Of course, each segment will be willing to pay a high or low price for the same product or service . For example, a person who travels on an airline for business and another who travels for vacation. Business travelers don't mind paying a high price. Now, the one who travels for vacations waits for the price reductions.


2. By place of purchase


Second, where-of-purchase targeting deals with people who live in a place other than where the product is made. Above all, if we talk about the international market, people are willing to pay an extra cost for the shipment that has to be made. It is called geographic differentiation pricing. It could be the case of a dentist who needs specialized equipment to provide his services.


3. At the time of purchase


Third, the different price for each segment applies when the same product or service is demanded by different buyers at different times.
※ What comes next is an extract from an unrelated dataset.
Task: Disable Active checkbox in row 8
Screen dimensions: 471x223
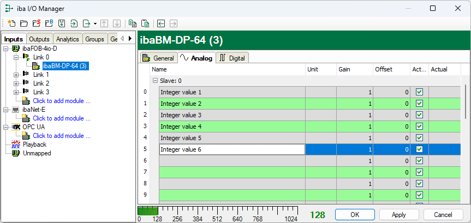Action: coord(419,183)
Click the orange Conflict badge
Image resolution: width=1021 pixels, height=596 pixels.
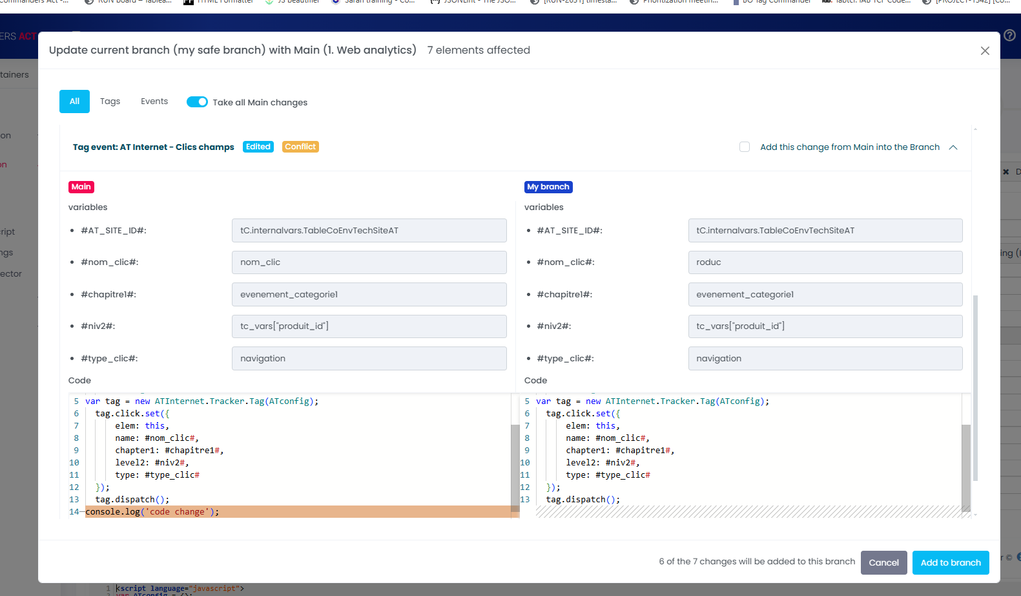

For example, a person who goes to the movies on weekends when demand is very high. While, other people prefer to go during the week when the demand is low and the price can be lower.


4. By quantity purchased


Fourth, in segmentation by quantity purchased, a different price is charged according to the quantity that is purchased. In this case we find:


  • Volume discounts: Applies to consumers who are very price sensitive. The discount is made based on the total purchase made by a regular customer during monthly or annual periods. It does not apply for a specific amount at a given time.
  • Discounts for orders: It is when a discount is granted when the consumer places a large order in a certain time. The larger the order quantity, the lower the price.
  • Discount by stages: It occurs when the individual consumer is encouraged to buy more than one product. But, when buying the product in a single unit, there is no price reduction, so it is more expensive.
  • Double price: It occurs when two independent rates are paid when a single product is consumed. In this case, the price charged is different if the payment is made in cash or by credit card.

5. By product packages


Fifth, product bundle segmentation sets different prices when the consumer buys for optional packages or value-added packages.


  • By optional package: Aimed at groups of consumers who prefer to buy a package of products at a lower price. The price is higher if the product is purchased separately.
  • Packages with added value : It consists of granting extra value to buyers who are less sensitive to price.

6. By bindings and counters


Finally, this form of segmentation is done so that the customer buys something that is linked to another product or service. For example, buying a car that includes accident insurance.


To finish, it can be said that segmentation by price can be a very effective strategy if there is enough information to better understand the characteristics of the customers. Above all, it should be considered that each person places a different value on each product, that each segment has different purchasing power and, therefore, a different level of demand.


It is important to consider that the costs of carrying out price segmentation are not higher than the income obtained. But, the most important thing is that segmented prices offer real differences in the value perceived by the consumer.